Dua ribu tahun setelah Masehi, keturunan bangsa Bharata harus me-ngalami situasi yang sama peliknya, yaitu membebaskan India dari penjajahan dan keangkaramurkaan Inggris. Pemimpin yang tampil adalah Gandhi. Gandhi menghimpun rakyat India untuk melawan penjajahan Inggris dengan Ahimsa, yaitu tanpa kekerasan. Di situlah Gandhi memberdayakan bangsanya dengan prinsip Satyagraha, Swasembada, Swadeshi di bidang ekonomi. Padahal kekuatan dan persenjataan Inggris jauh melebihi kekuatan India.
Ketika kemudian Inggris bisa dibuat meninggalkan India, dan India menjadi sebuah negara merdeka, ada satu hal yang terbuktikan. Dari perang Bharata sampai perang kemerdekaan melawan penjajah bersenjatakan Ahimsa, telah terjadi evolusi pikiran manusia. Evolusi itulah yang terbukti membuat Ahimsa bukan hanya sekedar idealisme, tetapi juga bisa diterapkan secara praktis.

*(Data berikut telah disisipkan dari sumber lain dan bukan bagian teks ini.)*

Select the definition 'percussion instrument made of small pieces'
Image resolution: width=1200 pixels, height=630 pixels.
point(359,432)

Bagaimanakah prinsip hidup tanpa kekerasan bisa dijadikan perilaku yang membudaya dalam kehidupan sehari-hari?
Menjadi manusia berkepribadian Ahimsa tidaklah semudah membalikkan tangan. Dan sudah pasti tidak bisa dicapai seorang diri. Banyak prasyarat dan prakondisi yang diperlukan untuk bisa menuju pembentukan sikap hidup tanpa kekerasan. 

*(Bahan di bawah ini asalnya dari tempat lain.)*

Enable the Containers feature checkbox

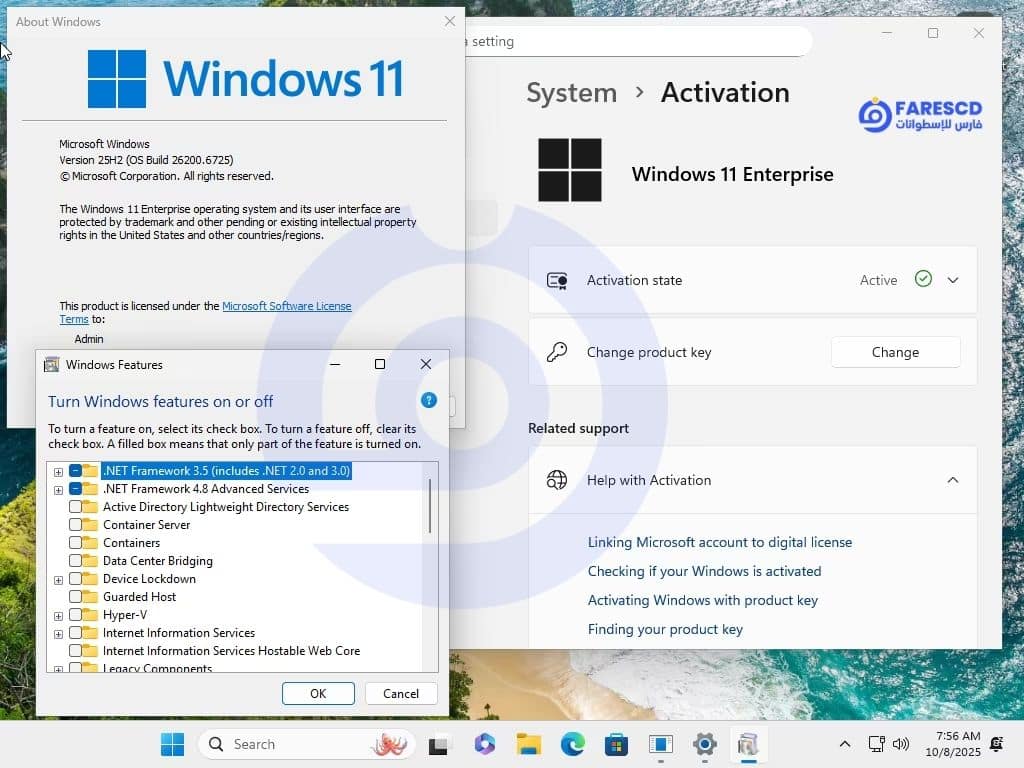76,543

Pertama, terlebih dahulu harus ada seperangkat pedoman hidup yang memandu perjalanan menuju Ahimsa. Hampir semua agama yang ada di Indonesia mempunyai pedoman seperti dilarang membunuh, dilarang menyakiti dan pedoman moral yang sejenisnya.  Tapi ternyata pedoman dari agama tidak bisa menjinakkan semangat negatif yang me-ngarah kepada kekerasan. Namun negara punya ideologi yang disebut Pancasila.  Dua sila yang pertama yaitu: Ketuhanan Yang Maha Esa, dan Kemanusiaan yang adil dan beradab, adalah sumber dari sikap hidup tanpa kekerasan.  Tetapi sila-sila tersebut dan ayat-ayat agama perlu diterjemahkan ke dalam bahasa praktis yang mudah diajarkan kepada anggota masyarakat. Sosialisasi saja tidak cukup. Upaya yang lebih serius adalah usaha dan upaya internalisasi dari nilai-nilai dan pedoman hidup tersebut ke dalam jiwa masing-masing pribadi.  Setelah itu, anggota masyarakat masih harus diingatkan terus menerus bagai proses pembelajaran seumur hidup. Pedoman agama dita-ngani oleh pemimpin ummat. Sosialisasi ideologi negara, siapa yang menangani?  Pendidikan Pancasila terakhir kalinya kita dengar di jaman Orde Baru. Di jaman Reformasi, tidak pernah terdengar di mana dan oleh siapa disosialisasikannya. 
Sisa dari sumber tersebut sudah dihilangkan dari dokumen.